----- Data under study

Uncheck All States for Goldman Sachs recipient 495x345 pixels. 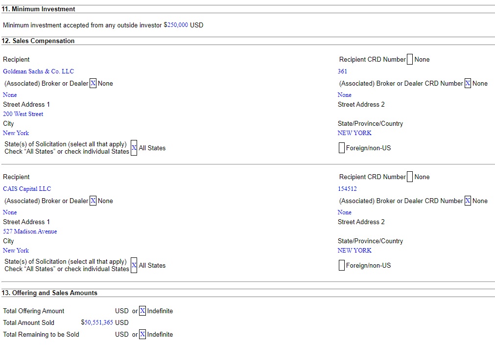134,148
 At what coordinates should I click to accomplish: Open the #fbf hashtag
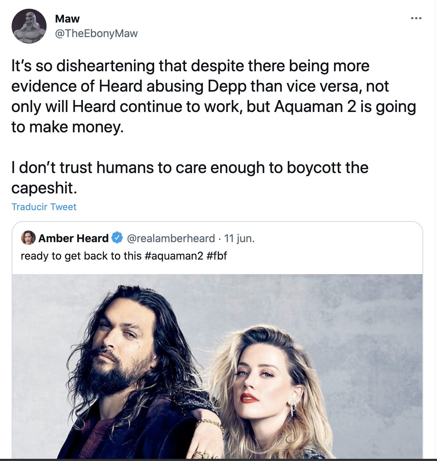tap(217, 256)
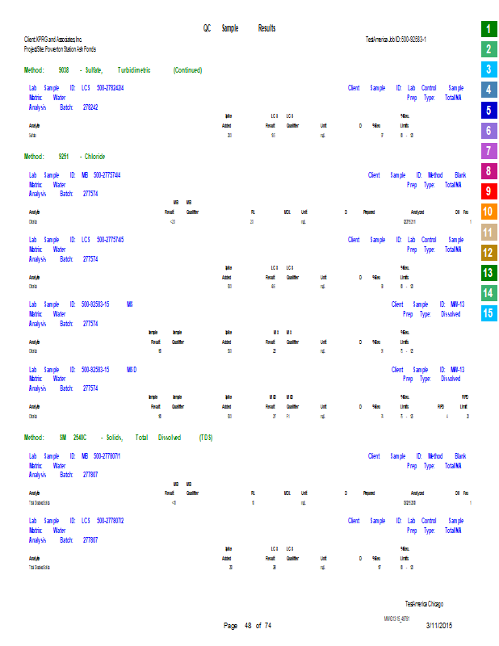Open the purple section tab 7
499x646 pixels.
pos(488,151)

----------

What you write must match, line for line, the records from the line containing "At what coordinates" through the last line, with every picture left out.

* Response for this exercise *
 At what coordinates should I click to accomplish: Open the #fbf hashtag
tap(217, 256)
Open the purple section tab 7
499x646 pixels.
pos(488,151)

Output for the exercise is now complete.